Z   <- rbinom(n, 1, e)
Y   <- ifelse(Z == 1, rbinom(n, 1, p1), rbinom(n, 1, p0))
phi <- Z * Y / e - (1 - Z) * Y / (1 - e)

cs  <- robbins_confseq(phi)

ns     <- 1:n
mu_hat <- cumsum(phi) / ns
clt_hw <- qnorm(0.975) * running_sd(phi) / sqrt(ns)

df <- data.frame(
  t      = ns,
  ate    = mu_hat,
  cs_lo  = cs$lower, cs_hi = cs$upper,
  clt_lo = mu_hat - clt_hw,
  clt_hi = mu_hat + clt_hw
)[50:n, ]

p1_plot <- ggplot(df, aes(t)) +
  geom_ribbon(aes(ymin = cs_lo, ymax = cs_hi), alpha = 0.2, fill = "steelblue") +
  geom_line(aes(y = ate), color = "steelblue") +
  geom_hline(yintercept = tau, color = "red", linetype = "dashed") +
  labs(x = "n", y = "ATE", title = "Asymptotic CS (valid)",
       subtitle = "Anytime-valid: accounts for peeking") +
  theme_minimal()

p2_plot <- ggplot(df, aes(t)) +
  geom_ribbon(aes(ymin = clt_lo, ymax = clt_hi), alpha = 0.2, fill = "coral") +
  geom_line(aes(y = ate), color = "coral") +
  geom_hline(yintercept = tau, color = "red", linetype = "dashed") +
  labs(x = "n", y = "ATE", title = "CLT CI (invalid for peeking)",
       subtitle = "Too narrow: misses true ATE when you peek") +
  theme_minimal()

p1_plot + p2_plot +
  plot_annotation(
    title    = sprintf("CS vs CLT CI | p0=%.1f, p1=%.1f, tau=%.1f", p0, p1, tau),
    subtitle = "Red dashed line = true ATE"
  )

Miscellaneous

  • Group Sequential Designs are recommended in FDA regulatory settings and popular in industry.

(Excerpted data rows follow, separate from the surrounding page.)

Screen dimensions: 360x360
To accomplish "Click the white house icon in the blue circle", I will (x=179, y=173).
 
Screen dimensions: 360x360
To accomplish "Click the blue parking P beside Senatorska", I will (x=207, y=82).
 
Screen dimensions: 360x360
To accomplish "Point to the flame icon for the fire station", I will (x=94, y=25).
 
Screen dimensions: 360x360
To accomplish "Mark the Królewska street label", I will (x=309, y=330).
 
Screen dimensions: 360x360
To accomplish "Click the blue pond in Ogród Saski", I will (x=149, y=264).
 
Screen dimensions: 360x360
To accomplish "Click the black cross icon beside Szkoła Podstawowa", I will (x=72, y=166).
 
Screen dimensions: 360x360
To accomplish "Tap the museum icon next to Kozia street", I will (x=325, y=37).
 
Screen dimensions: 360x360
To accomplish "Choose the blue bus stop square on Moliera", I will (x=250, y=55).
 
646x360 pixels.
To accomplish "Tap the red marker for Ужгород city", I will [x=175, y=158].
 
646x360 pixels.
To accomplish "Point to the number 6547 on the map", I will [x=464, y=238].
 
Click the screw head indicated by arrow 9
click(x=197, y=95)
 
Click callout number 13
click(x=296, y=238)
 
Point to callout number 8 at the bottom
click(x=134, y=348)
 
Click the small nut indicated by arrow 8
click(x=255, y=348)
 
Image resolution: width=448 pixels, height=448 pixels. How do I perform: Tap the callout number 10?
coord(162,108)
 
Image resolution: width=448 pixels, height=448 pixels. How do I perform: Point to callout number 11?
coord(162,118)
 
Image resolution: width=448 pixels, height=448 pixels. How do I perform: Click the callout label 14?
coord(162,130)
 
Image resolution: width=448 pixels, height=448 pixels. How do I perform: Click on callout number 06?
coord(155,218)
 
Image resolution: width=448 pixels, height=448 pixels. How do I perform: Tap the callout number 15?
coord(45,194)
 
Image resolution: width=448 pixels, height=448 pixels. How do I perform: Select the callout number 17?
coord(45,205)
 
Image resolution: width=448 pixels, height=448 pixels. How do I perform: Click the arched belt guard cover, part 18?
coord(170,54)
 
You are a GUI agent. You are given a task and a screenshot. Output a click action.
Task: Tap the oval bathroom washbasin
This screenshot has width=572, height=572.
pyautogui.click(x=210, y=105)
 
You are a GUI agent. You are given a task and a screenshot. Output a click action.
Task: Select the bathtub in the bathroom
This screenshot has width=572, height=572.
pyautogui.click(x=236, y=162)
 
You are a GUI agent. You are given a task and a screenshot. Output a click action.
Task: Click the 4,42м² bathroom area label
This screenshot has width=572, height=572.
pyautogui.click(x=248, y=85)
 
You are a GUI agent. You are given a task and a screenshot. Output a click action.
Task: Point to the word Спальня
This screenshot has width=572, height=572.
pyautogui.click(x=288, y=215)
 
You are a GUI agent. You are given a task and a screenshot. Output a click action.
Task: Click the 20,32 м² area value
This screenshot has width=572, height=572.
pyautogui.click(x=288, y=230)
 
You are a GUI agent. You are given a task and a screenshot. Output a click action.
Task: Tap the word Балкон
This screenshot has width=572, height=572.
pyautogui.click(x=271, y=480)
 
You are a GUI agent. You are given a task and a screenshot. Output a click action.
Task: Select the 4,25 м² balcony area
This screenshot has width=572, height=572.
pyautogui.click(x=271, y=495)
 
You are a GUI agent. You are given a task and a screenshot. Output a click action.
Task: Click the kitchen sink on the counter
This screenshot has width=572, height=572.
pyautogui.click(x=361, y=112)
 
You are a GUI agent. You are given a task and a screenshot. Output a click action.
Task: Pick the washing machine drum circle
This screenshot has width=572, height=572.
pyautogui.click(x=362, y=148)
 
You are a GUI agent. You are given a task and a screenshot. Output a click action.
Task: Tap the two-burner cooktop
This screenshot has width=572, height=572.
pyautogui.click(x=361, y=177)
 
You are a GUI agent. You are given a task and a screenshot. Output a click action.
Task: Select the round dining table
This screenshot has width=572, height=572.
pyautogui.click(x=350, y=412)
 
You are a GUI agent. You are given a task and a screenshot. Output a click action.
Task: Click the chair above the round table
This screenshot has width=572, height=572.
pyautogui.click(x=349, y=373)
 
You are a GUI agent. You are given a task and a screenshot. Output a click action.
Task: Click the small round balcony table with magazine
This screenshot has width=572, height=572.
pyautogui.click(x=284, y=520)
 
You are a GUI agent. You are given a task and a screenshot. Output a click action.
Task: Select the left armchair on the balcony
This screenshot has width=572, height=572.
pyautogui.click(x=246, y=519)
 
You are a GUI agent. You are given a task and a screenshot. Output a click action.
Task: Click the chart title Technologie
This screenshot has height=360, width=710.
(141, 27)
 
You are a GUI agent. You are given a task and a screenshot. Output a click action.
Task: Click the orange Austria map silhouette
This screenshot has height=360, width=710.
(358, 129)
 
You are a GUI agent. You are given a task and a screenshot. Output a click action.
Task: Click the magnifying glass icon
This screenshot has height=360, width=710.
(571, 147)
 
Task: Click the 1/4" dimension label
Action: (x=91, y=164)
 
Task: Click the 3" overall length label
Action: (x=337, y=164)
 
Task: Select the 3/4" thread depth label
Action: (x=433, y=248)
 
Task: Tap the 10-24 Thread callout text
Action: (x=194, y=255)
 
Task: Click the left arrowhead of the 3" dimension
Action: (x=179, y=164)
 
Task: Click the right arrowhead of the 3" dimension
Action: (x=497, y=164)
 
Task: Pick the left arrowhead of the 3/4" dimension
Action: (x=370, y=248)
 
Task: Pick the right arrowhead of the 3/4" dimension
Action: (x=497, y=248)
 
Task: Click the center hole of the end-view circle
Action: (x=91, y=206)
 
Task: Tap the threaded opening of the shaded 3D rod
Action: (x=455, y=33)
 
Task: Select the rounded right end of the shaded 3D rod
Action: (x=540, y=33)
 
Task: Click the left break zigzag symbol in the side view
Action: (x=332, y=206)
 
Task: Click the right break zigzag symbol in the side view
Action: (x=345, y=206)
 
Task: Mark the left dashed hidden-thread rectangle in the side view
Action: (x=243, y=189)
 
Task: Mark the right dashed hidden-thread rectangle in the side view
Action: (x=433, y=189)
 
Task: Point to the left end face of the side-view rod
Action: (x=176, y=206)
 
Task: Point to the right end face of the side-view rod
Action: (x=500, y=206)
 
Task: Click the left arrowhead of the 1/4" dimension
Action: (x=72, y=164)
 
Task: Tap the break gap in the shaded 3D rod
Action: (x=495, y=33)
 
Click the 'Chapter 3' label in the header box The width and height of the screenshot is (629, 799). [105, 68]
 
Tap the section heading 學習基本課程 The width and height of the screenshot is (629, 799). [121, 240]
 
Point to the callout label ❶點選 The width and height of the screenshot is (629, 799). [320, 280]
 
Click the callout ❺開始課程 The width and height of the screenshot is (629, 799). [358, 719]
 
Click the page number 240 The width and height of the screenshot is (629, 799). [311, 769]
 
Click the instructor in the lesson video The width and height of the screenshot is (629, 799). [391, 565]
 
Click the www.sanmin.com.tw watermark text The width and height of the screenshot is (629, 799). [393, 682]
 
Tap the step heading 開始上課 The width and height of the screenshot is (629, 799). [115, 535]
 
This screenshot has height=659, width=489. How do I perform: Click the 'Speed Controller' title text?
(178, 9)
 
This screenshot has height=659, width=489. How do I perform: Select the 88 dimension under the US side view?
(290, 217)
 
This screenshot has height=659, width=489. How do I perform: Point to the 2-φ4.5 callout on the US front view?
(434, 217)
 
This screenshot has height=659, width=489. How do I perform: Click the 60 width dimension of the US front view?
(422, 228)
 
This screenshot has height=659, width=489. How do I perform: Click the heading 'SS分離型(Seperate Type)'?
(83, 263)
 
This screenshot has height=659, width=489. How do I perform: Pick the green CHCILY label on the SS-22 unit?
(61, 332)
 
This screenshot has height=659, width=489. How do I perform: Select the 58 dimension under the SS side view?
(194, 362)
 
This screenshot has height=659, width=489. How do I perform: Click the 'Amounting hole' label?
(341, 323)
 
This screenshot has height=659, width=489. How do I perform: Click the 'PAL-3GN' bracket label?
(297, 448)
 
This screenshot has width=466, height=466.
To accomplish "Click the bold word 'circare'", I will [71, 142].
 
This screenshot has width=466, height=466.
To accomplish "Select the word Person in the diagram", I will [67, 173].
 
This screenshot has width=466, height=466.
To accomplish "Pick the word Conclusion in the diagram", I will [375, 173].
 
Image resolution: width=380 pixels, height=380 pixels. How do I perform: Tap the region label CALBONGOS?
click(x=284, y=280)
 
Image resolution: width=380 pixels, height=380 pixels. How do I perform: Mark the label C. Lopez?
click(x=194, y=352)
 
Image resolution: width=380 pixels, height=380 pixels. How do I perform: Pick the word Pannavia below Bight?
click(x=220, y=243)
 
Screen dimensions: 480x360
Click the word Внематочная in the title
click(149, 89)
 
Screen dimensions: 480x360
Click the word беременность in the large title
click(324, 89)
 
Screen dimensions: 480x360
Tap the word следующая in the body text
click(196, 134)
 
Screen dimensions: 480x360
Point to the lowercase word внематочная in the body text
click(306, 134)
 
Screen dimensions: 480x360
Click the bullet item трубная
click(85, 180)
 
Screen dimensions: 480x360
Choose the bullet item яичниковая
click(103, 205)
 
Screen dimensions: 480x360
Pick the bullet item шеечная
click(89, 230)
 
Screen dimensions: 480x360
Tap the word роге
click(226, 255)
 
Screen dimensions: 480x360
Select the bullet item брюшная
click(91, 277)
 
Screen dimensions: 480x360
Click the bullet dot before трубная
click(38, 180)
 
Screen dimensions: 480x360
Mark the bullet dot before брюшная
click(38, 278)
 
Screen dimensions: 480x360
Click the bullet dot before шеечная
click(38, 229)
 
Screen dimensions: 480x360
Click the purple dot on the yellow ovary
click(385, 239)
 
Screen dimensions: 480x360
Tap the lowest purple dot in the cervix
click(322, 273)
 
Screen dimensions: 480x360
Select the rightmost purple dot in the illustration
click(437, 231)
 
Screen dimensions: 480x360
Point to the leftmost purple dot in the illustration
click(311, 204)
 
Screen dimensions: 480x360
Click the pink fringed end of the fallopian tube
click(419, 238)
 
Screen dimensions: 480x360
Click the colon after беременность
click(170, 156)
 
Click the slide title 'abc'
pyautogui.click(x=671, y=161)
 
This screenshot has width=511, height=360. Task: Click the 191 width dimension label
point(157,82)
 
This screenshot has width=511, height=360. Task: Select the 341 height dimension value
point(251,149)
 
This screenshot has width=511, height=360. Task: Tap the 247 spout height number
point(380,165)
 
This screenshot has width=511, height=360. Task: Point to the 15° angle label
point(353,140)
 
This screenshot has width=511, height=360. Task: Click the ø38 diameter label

    • The package gsDesign is the go-to package for this method
    • Forces the analyst to pick interim analysis times
    • My current research is related to these methods
Wald, A. 1945. “Sequential Tests of Statistical Hypotheses.” The Annals of Mathematical Statistics 16 (2): 117 186. https://doi.org/10.1214/aoms/1177731118.
Waudby-Smith, Ian, David Arbour, Ritwik Sinha, Edward H Kennedy, and Aaditya Ramdas. 2024. “Time-Uniform Central Limit Theory and Asymptotic Confidence Sequences.” The Annals of Statistics 52 (6): 26132640.